▸ **CHALLENGE 1**
In the passage about the artist Pia Myrvold, in what year and at which venue was the installation ART AVATAR first presented?
▸ **CHALLENGE 2**
List each line of the entries that includes the word "area".

▸ **SOURCE PASSAGE**

In discussions with internationally renowned Norwegian artist Pia MYrvoLD, a resident artist in this year’s R.o.R residency program, the conversation turned to Christine de Pizan and her famous work of prose The Book of the City of Ladies (1405), which is considered by many to be ground-breaking, as it laid the foundations for contemporary feminism. In her work, the first professional female writer of literary renown openly confronts the misogynistic views of late medieval society of her time: she uses three allegorical figures to create a fictional literary city, which houses the stories of brave and virtuous women we know from history and mythology. Although not directly related to the work of Christine de Pizan, Pia Myrvold’s work can be taken as the mental starting point for her visual expression, which draws inspiration from the past, but is forward-looking and constantly pushing the boundaries of contemporary visual art.
Pia MYrvoLD began her career as a painter in her native Norway, and after moving to Paris in the early 1990s, she gradually introduced new media of expression and disciplines into her artistic practice. She gained the public’s attention in 1992, when she put up a textile installation in the Parc de la Villette in Paris, designed by the architect Bernard Tschumi as an interplay of architecture, landscape design and social interaction: it is a space where people themselves can choose how it is used.[1] She was also involved in the Paris fashion scene for over a decade, creating a series of collections of innovative clothing – a sort of “wearable” art, combining fashion design and digital technologies. In fact, she believes that by taking an interdisciplinary approach, such as by combining art and fashion or art and architecture, she can spread her ideas in a way that is more accessible to people.[2] Reading the reviews of her work, critics also point out that she was a pioneer in the field of intermedia art and the use of computer tools in the sphere of visual arts, because, by her own account, the art world was initially reluctant to accept the combining of old and new media. She herself has used digital technologies to create innovative projects in which she combines classical media – in particular painting and printmaking, video, installation, music, performance, digital technologies and fashion design. She advocates the role of the visionary artist – a proactive force that can make a significant contribution to social change and evolution of culture and society at large.
Among her standout projects of the last decade, at the very least, one should mention the installation ART AVATAR, which she presented for the first time in 2014 at the Centre Georges Pompidou in Paris.[3] In collaboration with Parisian masters of digital art, she created an interactive virtual landscape in which visitors created their own avatars with a special app, and not only interacted directly with her artworks in a virtual mirror, but also became the performers and co-creators of the project. On the one hand, the interactive installation facilitated an immersive experience of the artist's creative world, and on the other hand it bridged the viewer's virtual experience with their own inner world. The artist believes that digital tools, which create interaction between the virtual and the physical environment, can not only augment reality, but also fully activate our imagination.

(Data entries)
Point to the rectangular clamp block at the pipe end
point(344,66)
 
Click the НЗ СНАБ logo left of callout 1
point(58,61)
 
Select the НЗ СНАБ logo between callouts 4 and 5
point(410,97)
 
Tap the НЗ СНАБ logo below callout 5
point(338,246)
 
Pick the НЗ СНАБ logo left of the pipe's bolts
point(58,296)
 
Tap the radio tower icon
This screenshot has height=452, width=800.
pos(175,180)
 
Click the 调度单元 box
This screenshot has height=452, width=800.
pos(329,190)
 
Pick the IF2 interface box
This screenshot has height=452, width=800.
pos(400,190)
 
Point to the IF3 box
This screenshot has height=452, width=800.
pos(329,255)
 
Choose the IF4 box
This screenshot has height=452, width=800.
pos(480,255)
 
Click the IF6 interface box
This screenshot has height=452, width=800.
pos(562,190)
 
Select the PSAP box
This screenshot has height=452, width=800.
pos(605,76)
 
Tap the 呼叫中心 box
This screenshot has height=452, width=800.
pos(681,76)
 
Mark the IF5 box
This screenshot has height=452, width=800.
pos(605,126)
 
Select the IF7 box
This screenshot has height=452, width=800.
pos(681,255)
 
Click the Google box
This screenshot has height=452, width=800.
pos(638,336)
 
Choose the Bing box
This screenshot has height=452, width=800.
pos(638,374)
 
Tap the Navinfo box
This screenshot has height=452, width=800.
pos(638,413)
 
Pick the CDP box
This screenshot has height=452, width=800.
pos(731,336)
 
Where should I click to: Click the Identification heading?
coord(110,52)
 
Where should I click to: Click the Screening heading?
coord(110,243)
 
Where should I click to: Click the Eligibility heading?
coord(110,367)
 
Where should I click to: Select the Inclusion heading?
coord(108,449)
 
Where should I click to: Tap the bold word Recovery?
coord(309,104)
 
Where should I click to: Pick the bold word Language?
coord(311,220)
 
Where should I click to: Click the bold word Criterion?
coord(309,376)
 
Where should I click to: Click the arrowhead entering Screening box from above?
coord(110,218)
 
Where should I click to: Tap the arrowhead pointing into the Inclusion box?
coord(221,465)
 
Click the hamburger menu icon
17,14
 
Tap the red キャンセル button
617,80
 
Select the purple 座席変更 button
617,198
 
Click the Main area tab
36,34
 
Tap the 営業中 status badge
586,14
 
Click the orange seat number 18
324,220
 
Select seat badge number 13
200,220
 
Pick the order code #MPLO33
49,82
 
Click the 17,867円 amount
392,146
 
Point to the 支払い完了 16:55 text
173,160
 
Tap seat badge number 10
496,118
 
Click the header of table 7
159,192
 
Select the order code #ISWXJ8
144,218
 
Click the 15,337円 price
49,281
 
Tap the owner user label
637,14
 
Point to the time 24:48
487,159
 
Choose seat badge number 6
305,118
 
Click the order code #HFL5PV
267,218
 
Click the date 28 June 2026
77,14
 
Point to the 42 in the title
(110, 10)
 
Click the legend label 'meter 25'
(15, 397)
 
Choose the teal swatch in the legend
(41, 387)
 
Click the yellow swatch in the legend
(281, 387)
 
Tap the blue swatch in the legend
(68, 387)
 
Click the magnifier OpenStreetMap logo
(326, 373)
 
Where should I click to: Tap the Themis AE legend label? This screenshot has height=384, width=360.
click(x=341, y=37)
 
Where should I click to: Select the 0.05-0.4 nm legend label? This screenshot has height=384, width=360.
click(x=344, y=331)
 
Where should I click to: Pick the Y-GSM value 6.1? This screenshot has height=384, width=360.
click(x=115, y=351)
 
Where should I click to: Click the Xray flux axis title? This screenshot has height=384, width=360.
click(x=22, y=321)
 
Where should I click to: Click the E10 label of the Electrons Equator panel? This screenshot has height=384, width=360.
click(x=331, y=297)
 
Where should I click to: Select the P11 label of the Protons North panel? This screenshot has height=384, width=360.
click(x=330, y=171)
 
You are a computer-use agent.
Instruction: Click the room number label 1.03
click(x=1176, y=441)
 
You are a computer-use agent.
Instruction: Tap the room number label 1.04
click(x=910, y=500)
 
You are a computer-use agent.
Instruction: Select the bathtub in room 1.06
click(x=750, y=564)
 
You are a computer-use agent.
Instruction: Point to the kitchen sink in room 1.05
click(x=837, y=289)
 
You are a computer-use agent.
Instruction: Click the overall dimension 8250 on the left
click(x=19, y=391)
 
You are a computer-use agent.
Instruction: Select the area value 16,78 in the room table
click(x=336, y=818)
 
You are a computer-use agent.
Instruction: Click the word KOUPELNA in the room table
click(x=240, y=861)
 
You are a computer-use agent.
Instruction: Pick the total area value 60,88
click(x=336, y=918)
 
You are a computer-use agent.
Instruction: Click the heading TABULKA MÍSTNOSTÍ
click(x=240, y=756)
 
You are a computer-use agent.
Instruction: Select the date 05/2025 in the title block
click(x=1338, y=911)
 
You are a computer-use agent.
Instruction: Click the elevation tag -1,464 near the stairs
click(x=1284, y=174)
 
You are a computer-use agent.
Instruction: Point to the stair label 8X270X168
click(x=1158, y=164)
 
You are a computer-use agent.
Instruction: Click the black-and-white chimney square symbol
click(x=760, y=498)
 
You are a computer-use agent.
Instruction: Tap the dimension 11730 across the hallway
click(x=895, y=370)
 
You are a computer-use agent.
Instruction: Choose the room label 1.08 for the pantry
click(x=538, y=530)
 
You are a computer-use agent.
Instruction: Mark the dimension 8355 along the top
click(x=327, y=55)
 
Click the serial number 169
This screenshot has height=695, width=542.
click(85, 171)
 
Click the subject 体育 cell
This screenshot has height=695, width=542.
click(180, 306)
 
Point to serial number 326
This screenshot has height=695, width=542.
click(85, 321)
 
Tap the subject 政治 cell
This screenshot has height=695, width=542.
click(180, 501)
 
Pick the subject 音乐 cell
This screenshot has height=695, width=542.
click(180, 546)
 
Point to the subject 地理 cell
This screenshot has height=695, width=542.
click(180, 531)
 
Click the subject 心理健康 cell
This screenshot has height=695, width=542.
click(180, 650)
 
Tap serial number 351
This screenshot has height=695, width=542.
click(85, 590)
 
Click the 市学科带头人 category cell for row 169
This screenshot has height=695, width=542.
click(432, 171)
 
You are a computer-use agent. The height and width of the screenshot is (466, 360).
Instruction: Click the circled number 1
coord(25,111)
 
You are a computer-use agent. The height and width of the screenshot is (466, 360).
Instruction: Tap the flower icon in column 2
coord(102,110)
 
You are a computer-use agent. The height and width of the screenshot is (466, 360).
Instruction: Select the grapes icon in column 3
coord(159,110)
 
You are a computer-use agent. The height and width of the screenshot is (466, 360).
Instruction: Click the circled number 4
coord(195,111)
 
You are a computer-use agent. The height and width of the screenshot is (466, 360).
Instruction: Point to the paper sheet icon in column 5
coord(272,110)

▸ **FULL RESPONSE 1**
It was first presented in 2014 at the Centre Georges Pompidou in Paris.

▸ **FULL RESPONSE 2**
Click the Main area tab
Instruction: Select the area value 16,78 in the room table
Instruction: Pick the total area value 60,88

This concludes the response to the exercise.